Here are a couple of columns I recently read on this topic. Again, I can see both sides. Dr. Gene Veith writes about grief and outrage "fatigue" and 9/11 "exhaustion." He says he wishes we could move on. On the other side, Peggy Noonan says "We'll never get over it, nor should we."

What do you think? Can we remember that day without remembering the horror and grief of it? If we downplay those things, are we truly remembering? It occurs to me that in the 21st century our ability to relive past events is much more technologically advanced than it used to be. We have the capacity to replay the news footage from that day in a way that puts us right back in the midst of it in real time. We haven't always been able to do that, so maybe that is part of the dilemma here. We can relive, not merely remember, and maybe my friend is right that instead of remembering, we are wallowing. I don't know. But I do know that in spite of our ability to relive the events of that day I sometimes worry that we have not learned what we should have learned from them. And if that is the case, I suppose wall-to-wall week-long commemorations aren't going to make much difference.


Working man said...

Cheryl I see the point you are trying to make. I would wager that people do rejoice in the suffering and destruction they have caused. I do believe also that it’s such a small part of the world’s population it really doesn’t matter what they think. To your larger point we as a nation can never forget what happened. No matter your politics or believes this was an attack on our nation as a whole. To try and hide or forget what happened would first in my opinion lead to us letting our guard down. The more important thing in my mind is to let the world know we are a nation that stands for freedom, and will not be intimidated by anyone at any time. We should remember and we should remember the horror and the grief. In time that will go away but for the foreseeable time I think this generation should always remember.

Leah said...

I had my (older) children watch the real-time footage last Sunday of the planes hitting the twin towers. They were too young when it happened to be aware of the attacks and they have only heard references made to the event over the years without really visualizing what happened.
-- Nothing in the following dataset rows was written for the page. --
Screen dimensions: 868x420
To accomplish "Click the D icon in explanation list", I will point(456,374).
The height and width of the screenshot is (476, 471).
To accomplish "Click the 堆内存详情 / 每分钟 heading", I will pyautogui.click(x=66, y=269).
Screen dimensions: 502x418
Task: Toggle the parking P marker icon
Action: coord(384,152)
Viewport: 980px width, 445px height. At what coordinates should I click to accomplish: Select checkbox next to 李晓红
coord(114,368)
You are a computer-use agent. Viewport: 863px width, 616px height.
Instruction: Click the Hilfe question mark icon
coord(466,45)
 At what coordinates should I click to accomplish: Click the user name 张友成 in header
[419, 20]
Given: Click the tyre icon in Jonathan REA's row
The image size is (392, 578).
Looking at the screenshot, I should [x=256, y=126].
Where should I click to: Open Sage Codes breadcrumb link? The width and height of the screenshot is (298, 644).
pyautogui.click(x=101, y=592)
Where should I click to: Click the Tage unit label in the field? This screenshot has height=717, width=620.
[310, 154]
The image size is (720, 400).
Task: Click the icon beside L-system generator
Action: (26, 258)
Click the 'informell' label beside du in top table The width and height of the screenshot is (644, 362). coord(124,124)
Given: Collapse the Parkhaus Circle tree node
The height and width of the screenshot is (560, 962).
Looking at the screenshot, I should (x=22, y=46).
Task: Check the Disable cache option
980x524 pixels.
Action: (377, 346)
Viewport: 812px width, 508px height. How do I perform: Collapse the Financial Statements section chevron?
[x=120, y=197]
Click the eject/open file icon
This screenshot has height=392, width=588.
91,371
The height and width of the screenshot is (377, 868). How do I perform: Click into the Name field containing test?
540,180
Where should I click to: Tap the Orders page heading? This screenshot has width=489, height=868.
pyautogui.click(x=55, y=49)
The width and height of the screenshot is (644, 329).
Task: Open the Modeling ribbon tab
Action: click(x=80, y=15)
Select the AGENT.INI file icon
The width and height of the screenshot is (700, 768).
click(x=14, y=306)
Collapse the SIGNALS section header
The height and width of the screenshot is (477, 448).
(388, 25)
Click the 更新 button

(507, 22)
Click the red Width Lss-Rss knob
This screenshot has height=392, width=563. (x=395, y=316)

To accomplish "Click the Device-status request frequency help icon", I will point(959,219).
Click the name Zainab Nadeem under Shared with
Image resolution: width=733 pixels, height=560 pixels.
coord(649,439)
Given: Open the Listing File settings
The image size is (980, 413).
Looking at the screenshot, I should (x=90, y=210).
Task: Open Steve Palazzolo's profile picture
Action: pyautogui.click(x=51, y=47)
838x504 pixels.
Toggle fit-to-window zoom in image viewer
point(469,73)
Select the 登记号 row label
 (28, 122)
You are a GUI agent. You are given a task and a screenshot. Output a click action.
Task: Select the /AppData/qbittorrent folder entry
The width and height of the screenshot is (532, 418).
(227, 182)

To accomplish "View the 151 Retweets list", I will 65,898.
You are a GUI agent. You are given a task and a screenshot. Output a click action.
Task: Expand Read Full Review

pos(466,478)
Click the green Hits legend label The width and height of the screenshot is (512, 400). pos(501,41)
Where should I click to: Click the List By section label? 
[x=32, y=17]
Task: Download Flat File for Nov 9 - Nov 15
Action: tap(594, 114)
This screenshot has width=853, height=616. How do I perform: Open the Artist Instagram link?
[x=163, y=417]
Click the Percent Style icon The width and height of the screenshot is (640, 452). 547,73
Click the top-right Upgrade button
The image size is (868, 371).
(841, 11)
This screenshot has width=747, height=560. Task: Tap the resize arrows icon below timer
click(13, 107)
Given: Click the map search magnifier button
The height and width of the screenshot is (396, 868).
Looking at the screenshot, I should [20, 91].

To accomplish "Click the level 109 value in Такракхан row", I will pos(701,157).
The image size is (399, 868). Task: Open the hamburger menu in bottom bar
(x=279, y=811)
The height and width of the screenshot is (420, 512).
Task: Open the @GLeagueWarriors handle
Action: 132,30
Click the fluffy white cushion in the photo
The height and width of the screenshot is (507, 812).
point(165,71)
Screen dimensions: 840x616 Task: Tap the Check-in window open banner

I don't think it is wallowing if we the parents are using (remembrances of) these happenings as opportunities to interpret what effects sin and evil has on us all - personally, as families, as communities, and as a nation.

I don't want my children to be ignorant of "terrorism" in the world or of the suffering caused by it.
On the other hand, when they became appalled and shocked that men could do such things, I had to remind them that the same corrupt wicked heart lies within each of us, the ones that put Jesus to death on the Cross. Sin is real. Pain is real. Death is real.

But Jesus, our Savior, our only hope, conquered sin and death, and is more real than all else.

That is what we talked to our children about last Sunday.